3- Échanges avec la salle
Fatima Ouassak (Front de mères)
C’est un vrai dilemme : pour connaître une réussite scolaire et sociale, les enfants racisé·es doivent baisser la tête, accepter les humiliations, la stigmatisation de l’islam, l’humiliation de leurs parents, de leurs langues, arabes et africaines, de leur civilisation. Ça génère des problèmes de confiance en soi, de honte. Oui, iels peuvent connaître la réussite. Mais à quel prix ?
Pour sortir de ce dilemme, la seule solution viable est de changer le système. De sortir d’un système de prédation, d’exploitation de la nature, des femmes, de diverses catégories de personnes. La question, c’est : « Qui pense que le système de domination est normal, et qui pense que non? De quel monde voulons-nous ? »

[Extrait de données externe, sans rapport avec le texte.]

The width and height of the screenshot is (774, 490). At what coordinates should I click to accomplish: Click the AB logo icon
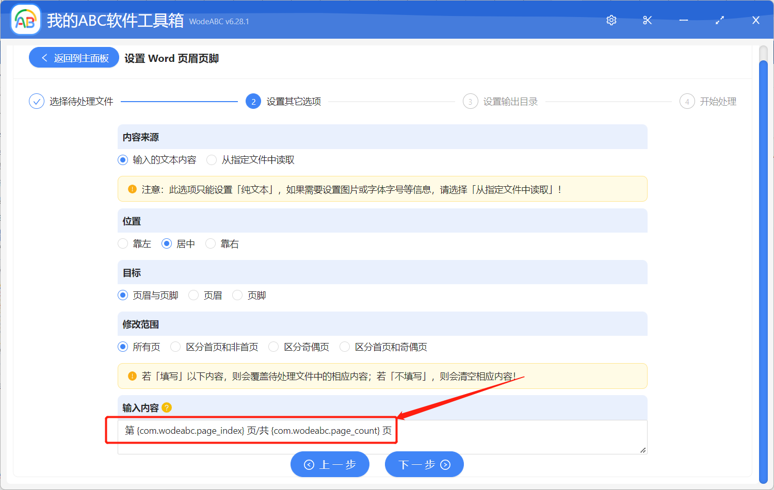click(25, 19)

Lutter contre les injustices, transmettre la lutte contre les injustices, c’est déjà une victoire. Le problème, c’est de renoncer. L’anxiété des enfants peut être allégée quand les parents ne sont pas dans la négociation, qu’ils reconnaissent les situations racistes que vivent leurs enfants comme étant réelles. Qu’ils accueillent ce que ressentent les enfants. C’est la même logique qui permet de savoir si un·e enfant a souffert d’un abus : demander, en le ou la regardant dans les yeux, comment il ou elle va, si tout va bien, après chaque visite, voyage, journée.
Et de manière générale, les valoriser aide aussi.
Cristina Zhang Yu (Catàrsia)
On a besoin de lire les livres avec un regard sur la race. Les associations de parents d’élèves ont une marge d’action dans ce domaine.
Autre chose : on a beaucoup tendance à pathologiser l’agressivité des garçons racisés. Les garçons chinois expriment peu leur agressivité en raison des stéréotypes les plus fréquents qui les touchent, mais quand elle s’exprime, elle est également pathologisée.